Getting to know the Nomad Autoscaler

I’ve recently started trying out the Nomad autoscaler to see if it would be useful for my organisation to use in production. I have got the autoscaler docker plugin running on my admiral machine, and I am able to manually scale up a job to have more instances through the UI now I have added a scaling stanza to it’s group stanza, but I am unsure how I can automatically scale the application (assuming my server has capacity to run more instances of the application).
I have config for the autoscaler which can scale the cluster, but while I have seen in the readme where it says:

In Nomad, horizontal application autoscaling can be achieved by modifying the number of allocations in a task group based on the value of a relevant metric, such as CPU and memory utilization or number of open connections.

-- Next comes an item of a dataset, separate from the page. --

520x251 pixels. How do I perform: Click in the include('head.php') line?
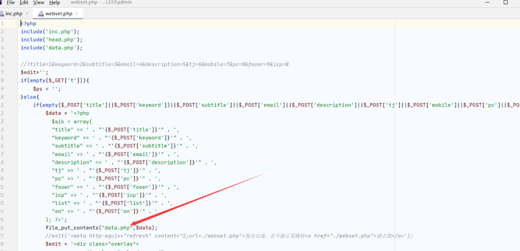(x=52, y=40)
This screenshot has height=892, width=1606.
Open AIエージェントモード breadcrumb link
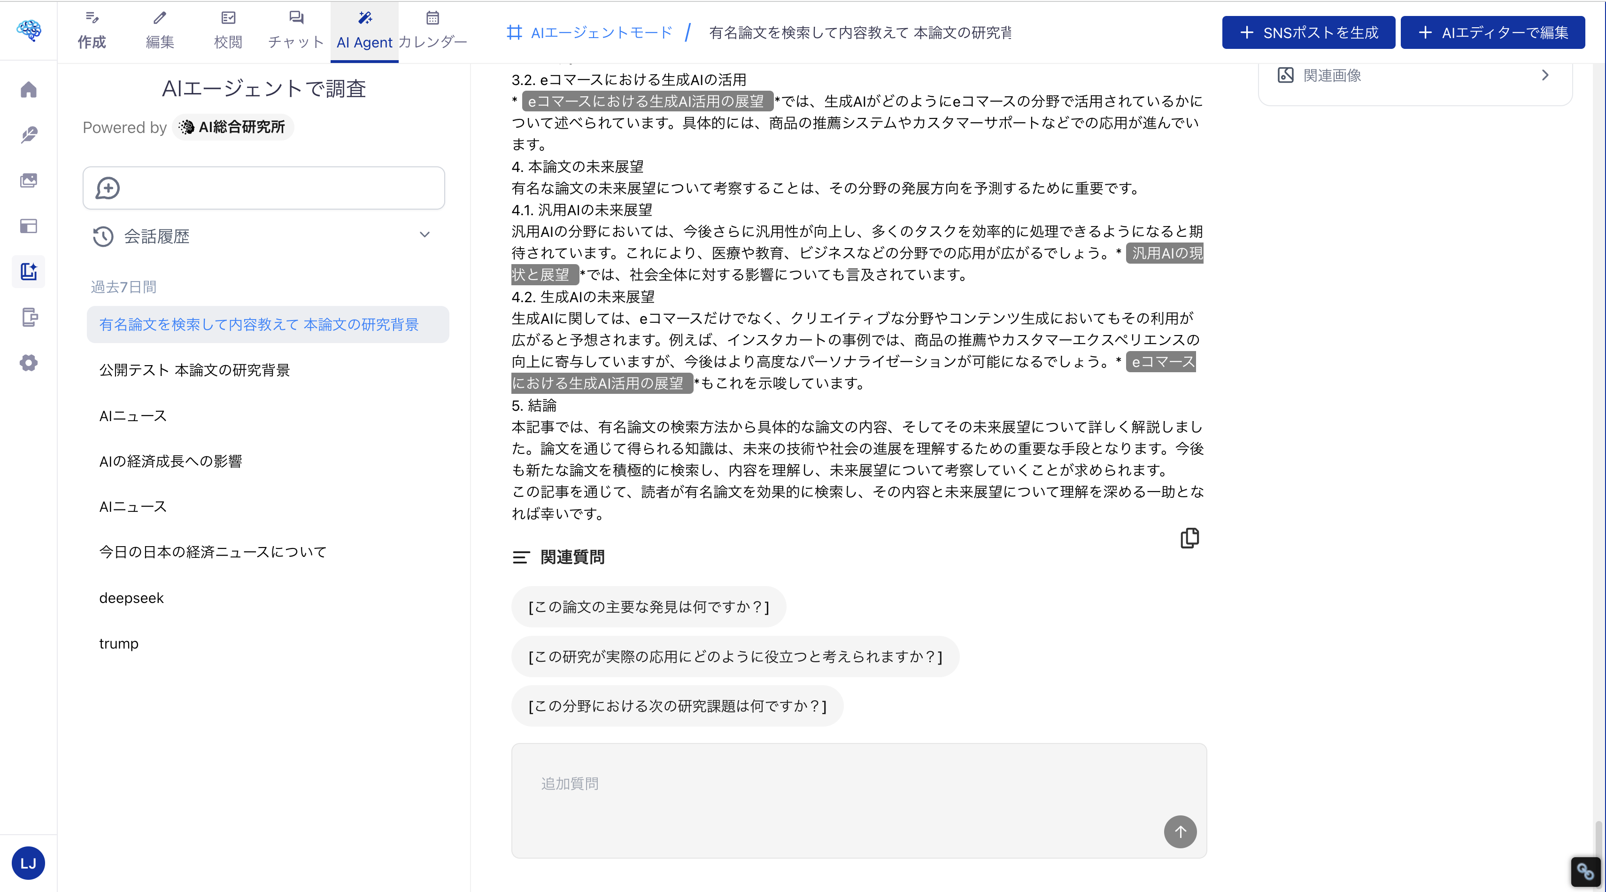click(600, 32)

I don’t see how I can do this. Is scaling the application as opposed to the cluster documented anywhere?
I have looked at the files for the two demos, but I don’t see in there clearly how the scaling of the application is separated from the scaling of the cluster. Can someone clarify where this information is held or how this works please?

Hi @Rumbles :wave:

The Nomad Autoscaler is capable of scaling applications by adding a scaling block in your group. You can find the documentation here: https://www.nomadproject.io/docs/job-specification/scaling

We also have a Vagrant-based demo for application scaling here: https://github.com/hashicorp/nomad-autoscaler/tree/master/demo/vagrant

In that demo there’s an example job with a scaling block that you can use as a reference.

I hope this helps!

1 Like

Thanks for the quick response, but that didn’t clarify my question. If you have a scaling block, how do you differentiate between application and cluster scaling?

Short answer:
As a rule of thumb, policies that are placed in the job file are for application scaling, while policies that are read from a file are for cluster scaling, but this may not always be true.

Longer answer:
The difference is defined by the target value for the policy.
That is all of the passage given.